In 1987 he revived the POETS’ THEATRE and was its Artistic Director well into the 1990’s, working with poets and writers Seamus Heaney, Joseph Brodsky, Derek Walcott, Anthony Hecht, Amy Clampitt, Richard Wilbur, John Ashbery, Kenward Elmslie, Alison Lurie, John Updike, Donald Hall, Kenneth Koch, William Corbett, James Merrill, Joe LeSuer, Lloyd Schwartz, Frank Bidart, Gail Mazur, Robert Pinsky, Rosanna Warren and Allen Ginsberg, among others.
In 1992 he founded the CAMBRIDGE THEATRE COMPANY, and also served as its Artistic Director. The Theatres produced their shows at the Hasty Pudding Theater in Harvard Square. The Cambridge Theatre Company gained the reputation as Boston's leading off-- Broadway theater and in 1998 the Theater Company was a co-recipient of the Elliot Norton Award, Boston's highest Theater Honor, for the Best Production of the Year.

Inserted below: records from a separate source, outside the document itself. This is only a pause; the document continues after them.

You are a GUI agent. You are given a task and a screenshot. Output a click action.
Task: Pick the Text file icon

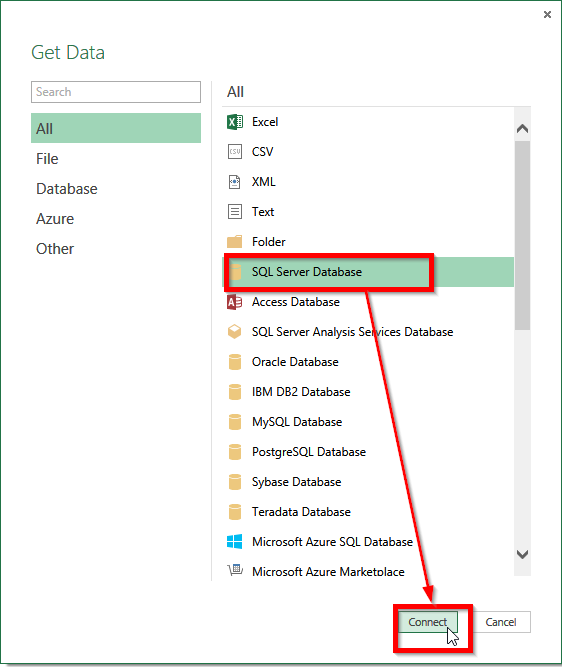tap(235, 211)
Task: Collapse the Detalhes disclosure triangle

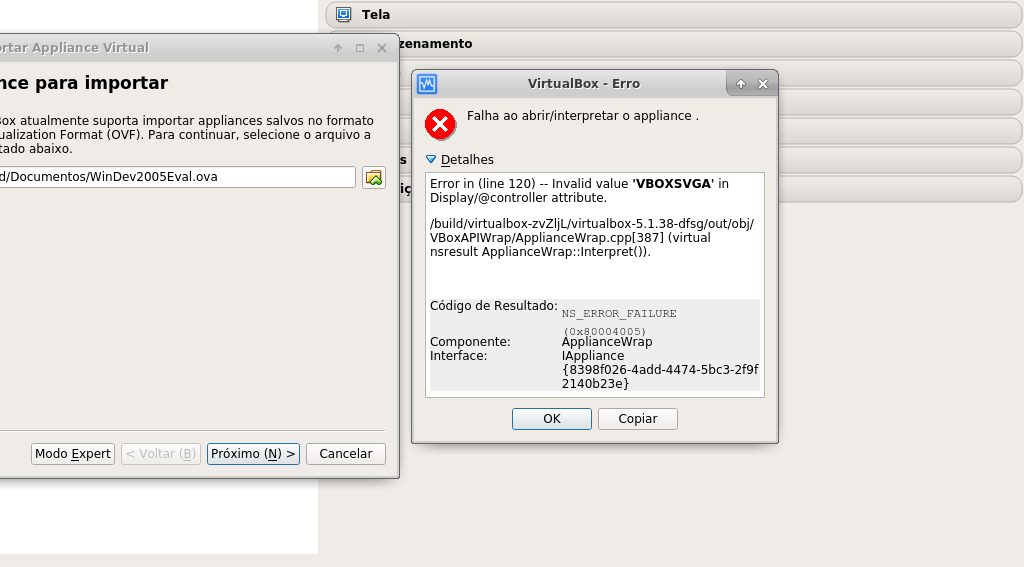Action: 432,159
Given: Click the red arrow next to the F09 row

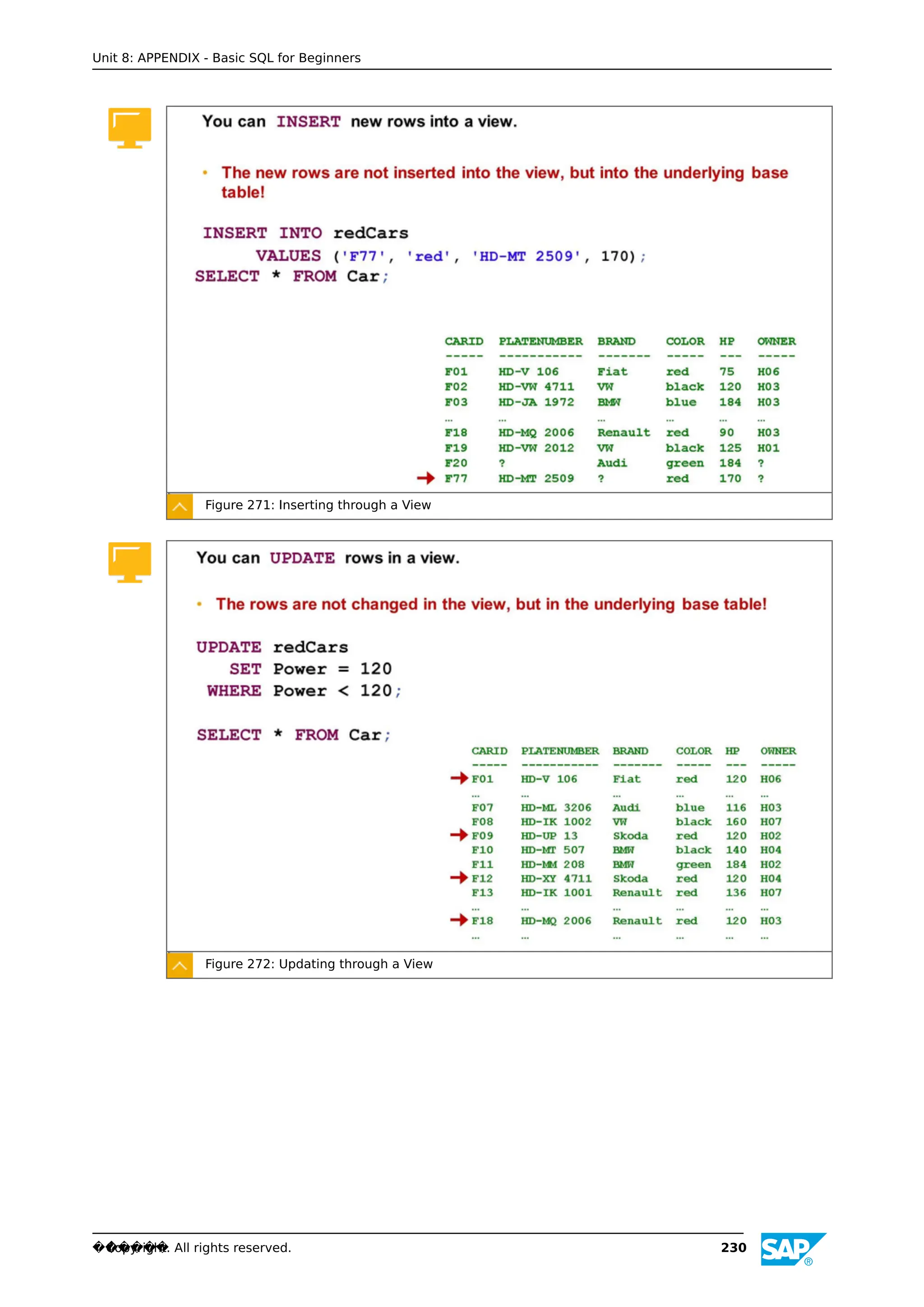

As director of many of the stage productions for both the POETS’ THEATRE and the CAMBRDIGE THEATRE COMPANY, he worked with and directed onstage, among others, Claire Bloom, William Cain, Stockard Channing, Lindsay Crouse, Blythe Danner, Peter Falk, Julie Harris, John Heard, Sally Kellerman, Jackie Mason, Mort Sahl, Spalding Gray, Cherry Jones, Bill Murray, Alan Rachins, Christopher Reeve, Wallace Shawn, Kathryn Walker, Sam Waterston, Fritz Weaver, Debra Winger, Jimmy Tingle, Irene Worth, Valerie Harper, Stephen Hanan and Harris Yulin.